Several awards are available to those students who excel on the NLE:

=== Medals and Certificates ===

- Perfect paper: Colored certificate with name printed
- Gold medal and a summa cum laude certificate awarded to top scorers (roughly top 10%)
- Silver medal and a maxima cum laude certificate to next high scorers (roughly top 25%)
- Magna cum laude certificate to next high scorers (roughly top 35%)
- Cum Laude certificate to those who score above the national average for that year

An NLE Certificate of Merit is also provided for each school participating in the exam.

=== Special Book Awards ===

Students who have three or more years of perfect papers, or four or more years of gold medals are sent special book awards in addition to the special certificate. The perfect papers/ gold medals must be different levels of the exam and at least one must be on an Advanced level.

==Scholarships==
The National Latin Exam offers several different types of scholarships:

===Maureen O'Donnell Academic Scholarships===

Seniors who win a gold medal on any of the Advanced exams are eligible to apply for one of up to twelve $2,000 scholarships awarded annually. Those who apply must agree to take a least one course per semester of Latin or Classical Greek in their first year of college. Recipients may reapply, if they continue their study of Latin or Greek. More than $2 million has been awarded since the inception of this scholarship

===Linda S. Montross New Latin Educator Scholarships===

Beginning in 2017, The National Latin Exam began giving out new scholarships to those interested in becoming a Latin teacher. High School seniors, college students, and those in a Master's Program may apply for the $2000 scholarships, which are renewable. One does not need to have ever taken the NLE to apply. Up to eight of these scholarships are awarded annually. As part of this scholarship, awardees are also assigned a mentor and their expenses paid to attend one American Classical League Institute within their first three years of teaching.

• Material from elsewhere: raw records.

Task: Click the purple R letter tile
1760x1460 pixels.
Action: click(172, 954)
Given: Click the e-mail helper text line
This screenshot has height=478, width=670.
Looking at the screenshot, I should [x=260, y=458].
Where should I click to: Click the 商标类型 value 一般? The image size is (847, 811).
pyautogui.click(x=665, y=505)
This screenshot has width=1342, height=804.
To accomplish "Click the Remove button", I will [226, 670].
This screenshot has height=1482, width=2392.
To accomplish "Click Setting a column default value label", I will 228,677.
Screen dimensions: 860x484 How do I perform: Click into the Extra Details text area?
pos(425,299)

===Sally Davis Graduate Scholarship===

Students or teachers who are continuing their Latin or Greek on the post-graduate level are eligible to apply for one $2,000 scholarship awarded annually.

===The Jane Harriman Hall Professional Development Scholarship===

The Jane Harriman Hall Professional Development Scholarship program is designed to support teachers in their ability to teach Latin. The scholarship was developed in honor of Jane Harriman Hall, founder of the National Latin Exam, in order to continue her efforts to bring high quality Latin instruction to their students.